[RFC] Removing lldb-mi

Hi everyone,

After long consideration, I want to propose removing lldb-mi from the repository. It is basically unmaintained, doesn’t match the LLDB code style, and worst of all the tests are unreliable if not already disabled. As far as I can tell it’s missing core functionality to be usable from something like say emacs.

Thanks,
Jonas

We’re using lldb-mi to debug with Eclipse in the Hexagon SDK. I’d really like to keep it! :blush:

Ted

Is there any reason why this can’t be a downstream project?

Thanks,

I am in favour of this proposal, for all of the reasons stated above. Since lldb-mi uses lldb stable API, any interested parties can easily create a separate project for it on github (or wherever). Maybe this would even serve as a spark to reignite lldb-mi development (which has been sitting in idle for quite some time now).

pl

I use a plugin in Visual Studio Code , that uses lldb-mi. It works fairly well for me.

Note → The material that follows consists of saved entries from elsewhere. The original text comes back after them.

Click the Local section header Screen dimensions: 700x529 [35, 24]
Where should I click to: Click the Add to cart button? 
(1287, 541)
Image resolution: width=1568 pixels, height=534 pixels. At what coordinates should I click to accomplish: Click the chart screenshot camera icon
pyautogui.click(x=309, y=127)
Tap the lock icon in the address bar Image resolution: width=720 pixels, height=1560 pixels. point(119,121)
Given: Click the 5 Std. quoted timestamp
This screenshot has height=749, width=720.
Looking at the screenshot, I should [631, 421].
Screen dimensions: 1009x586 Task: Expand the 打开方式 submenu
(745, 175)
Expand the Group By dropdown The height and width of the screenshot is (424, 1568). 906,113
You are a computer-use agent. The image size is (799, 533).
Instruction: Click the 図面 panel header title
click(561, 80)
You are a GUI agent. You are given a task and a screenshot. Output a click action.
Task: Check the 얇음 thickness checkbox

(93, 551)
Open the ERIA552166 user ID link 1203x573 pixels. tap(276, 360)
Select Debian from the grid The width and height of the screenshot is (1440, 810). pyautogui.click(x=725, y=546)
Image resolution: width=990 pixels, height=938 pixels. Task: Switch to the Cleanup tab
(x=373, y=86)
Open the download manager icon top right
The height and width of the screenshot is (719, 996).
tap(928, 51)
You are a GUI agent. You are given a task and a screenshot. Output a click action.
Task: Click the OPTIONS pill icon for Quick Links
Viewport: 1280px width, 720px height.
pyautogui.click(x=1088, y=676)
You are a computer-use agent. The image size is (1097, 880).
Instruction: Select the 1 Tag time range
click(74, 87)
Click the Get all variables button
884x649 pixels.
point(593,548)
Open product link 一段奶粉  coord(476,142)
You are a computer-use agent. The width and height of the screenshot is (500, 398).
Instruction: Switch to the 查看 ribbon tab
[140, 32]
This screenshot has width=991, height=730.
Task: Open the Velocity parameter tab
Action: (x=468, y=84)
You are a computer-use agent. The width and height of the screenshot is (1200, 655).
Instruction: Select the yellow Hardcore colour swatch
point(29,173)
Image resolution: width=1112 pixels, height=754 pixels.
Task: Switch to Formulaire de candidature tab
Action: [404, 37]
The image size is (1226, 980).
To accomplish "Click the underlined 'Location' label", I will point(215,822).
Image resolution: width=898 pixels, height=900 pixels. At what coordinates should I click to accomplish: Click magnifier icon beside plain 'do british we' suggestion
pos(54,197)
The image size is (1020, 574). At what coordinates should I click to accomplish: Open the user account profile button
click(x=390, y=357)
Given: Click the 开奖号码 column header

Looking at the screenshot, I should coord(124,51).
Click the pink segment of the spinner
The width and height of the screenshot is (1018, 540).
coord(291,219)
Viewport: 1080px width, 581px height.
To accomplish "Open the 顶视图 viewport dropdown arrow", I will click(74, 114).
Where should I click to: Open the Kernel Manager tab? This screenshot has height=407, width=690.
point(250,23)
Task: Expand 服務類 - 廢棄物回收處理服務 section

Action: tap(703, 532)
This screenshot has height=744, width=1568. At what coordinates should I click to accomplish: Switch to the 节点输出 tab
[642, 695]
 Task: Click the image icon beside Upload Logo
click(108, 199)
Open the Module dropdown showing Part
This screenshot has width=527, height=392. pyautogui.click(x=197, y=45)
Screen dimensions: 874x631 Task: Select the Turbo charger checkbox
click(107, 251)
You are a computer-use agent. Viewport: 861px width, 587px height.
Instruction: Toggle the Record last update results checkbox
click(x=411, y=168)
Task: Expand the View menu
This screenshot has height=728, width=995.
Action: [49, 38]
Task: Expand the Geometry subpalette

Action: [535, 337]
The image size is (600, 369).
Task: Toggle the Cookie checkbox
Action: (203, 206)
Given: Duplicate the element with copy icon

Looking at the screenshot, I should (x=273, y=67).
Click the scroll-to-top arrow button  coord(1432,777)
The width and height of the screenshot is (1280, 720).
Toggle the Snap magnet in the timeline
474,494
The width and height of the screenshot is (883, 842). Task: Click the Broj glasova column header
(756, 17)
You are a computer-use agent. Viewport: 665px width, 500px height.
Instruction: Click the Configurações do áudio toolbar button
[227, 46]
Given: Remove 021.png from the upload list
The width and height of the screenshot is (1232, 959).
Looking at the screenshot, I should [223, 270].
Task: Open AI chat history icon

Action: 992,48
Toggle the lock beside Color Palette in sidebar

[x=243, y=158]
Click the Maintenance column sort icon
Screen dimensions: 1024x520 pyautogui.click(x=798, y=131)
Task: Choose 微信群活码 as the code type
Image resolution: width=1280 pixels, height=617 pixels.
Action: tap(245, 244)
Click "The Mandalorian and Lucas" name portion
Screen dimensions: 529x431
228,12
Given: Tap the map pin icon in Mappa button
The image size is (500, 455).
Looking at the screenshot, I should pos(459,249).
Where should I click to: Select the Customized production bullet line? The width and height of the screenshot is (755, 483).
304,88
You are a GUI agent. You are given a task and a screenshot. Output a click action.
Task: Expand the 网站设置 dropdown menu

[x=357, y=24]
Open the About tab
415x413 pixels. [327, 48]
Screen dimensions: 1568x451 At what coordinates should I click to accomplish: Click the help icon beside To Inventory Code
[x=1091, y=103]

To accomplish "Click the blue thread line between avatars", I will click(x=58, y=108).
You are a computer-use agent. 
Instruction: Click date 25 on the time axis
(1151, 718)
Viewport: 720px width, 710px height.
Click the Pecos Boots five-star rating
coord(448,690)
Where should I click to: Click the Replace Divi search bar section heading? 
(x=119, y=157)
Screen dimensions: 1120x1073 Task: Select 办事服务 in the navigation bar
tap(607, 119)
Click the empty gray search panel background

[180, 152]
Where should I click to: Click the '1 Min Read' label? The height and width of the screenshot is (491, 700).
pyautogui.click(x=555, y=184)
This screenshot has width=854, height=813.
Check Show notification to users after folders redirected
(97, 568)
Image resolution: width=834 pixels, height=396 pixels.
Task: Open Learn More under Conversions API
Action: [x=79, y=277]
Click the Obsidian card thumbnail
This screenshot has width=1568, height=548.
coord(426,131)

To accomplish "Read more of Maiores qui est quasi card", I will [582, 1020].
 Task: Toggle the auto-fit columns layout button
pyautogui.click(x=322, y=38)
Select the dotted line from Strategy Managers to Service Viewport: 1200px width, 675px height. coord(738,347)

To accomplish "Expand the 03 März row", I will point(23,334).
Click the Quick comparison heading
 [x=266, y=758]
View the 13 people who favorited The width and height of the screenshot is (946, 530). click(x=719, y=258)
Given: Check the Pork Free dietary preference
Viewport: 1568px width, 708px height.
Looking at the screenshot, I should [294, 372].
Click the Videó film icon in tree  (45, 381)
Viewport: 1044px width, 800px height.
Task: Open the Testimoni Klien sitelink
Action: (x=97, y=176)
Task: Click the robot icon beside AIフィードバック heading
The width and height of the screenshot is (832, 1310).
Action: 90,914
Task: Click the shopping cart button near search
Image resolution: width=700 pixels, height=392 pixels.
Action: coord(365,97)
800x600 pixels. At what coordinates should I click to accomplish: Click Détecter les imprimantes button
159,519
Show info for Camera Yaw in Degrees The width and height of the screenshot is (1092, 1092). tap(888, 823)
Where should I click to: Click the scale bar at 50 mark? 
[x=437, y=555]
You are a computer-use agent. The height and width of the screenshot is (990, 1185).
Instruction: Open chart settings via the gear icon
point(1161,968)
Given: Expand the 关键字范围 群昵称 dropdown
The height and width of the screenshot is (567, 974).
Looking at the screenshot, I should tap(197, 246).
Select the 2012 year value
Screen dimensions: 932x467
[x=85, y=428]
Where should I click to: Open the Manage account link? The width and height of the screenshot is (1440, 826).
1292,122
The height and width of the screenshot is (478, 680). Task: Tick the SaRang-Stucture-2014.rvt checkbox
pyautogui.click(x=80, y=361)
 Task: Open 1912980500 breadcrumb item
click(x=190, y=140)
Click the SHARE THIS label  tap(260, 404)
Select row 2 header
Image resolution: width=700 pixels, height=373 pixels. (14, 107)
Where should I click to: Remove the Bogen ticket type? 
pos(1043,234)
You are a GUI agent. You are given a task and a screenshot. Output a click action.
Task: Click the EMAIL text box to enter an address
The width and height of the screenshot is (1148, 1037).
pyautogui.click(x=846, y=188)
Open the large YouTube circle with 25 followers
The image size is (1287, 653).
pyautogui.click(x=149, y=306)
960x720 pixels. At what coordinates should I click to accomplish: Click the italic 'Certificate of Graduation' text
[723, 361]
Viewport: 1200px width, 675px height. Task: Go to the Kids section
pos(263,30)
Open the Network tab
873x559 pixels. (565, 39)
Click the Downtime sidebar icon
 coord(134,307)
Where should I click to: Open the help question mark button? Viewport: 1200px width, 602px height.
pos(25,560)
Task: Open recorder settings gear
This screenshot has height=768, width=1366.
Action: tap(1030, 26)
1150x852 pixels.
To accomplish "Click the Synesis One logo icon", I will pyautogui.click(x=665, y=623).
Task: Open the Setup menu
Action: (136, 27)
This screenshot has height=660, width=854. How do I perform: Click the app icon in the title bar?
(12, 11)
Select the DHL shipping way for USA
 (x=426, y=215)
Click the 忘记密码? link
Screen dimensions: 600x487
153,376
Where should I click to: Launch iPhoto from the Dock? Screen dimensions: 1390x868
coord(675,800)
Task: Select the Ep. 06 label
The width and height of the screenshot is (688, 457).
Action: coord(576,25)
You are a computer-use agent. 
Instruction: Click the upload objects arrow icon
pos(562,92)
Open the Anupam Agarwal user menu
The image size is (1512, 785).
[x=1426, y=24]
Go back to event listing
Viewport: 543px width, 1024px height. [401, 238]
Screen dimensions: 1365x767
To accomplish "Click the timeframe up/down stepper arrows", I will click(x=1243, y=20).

Ciao Nat!

We’re using it with Eclipse and Eclipse based product, so I’d like to keep as well! :-)…

Zdenek

I do understand that there’s desire from people to keep this around (from an user perspective), but I guess this fundamentally misses Jonas’ original mail point.
lldb-mi has been unmaintained for a long time (at least the past two years from what I can tell), and we tried to use it in emacs without success.
It has never been a priority for many of the parties putting effort in lldb and I’m under the impression the situation won’t change in the foreseeable future.
Unless somebody steps up as maintainer I don’t think there’s a lot of future for the tool.
Maybe a good compromise would be that of having lldb-mi living in a separate repo somewhere on GitHub, as it only uses the SBAPI, which is public and set in stone?

I just went forward with this and made a quick test repo with an out-of-tree lldb-mi that compiles against the system LLDB: https://github.com/Teemperor/lldb-mi This seems to work fine with the exception of the python tests which require LLDB’s python code for testing which isn’t installed alongside LLDB. I guess we will have to see if we copy the related test code there or we just rewrite the test suite (which is anyway broken). On the upside, we can now just use Travis for CI as we don’t have to compile LLVM/Clang/LLDB, so that’s nice.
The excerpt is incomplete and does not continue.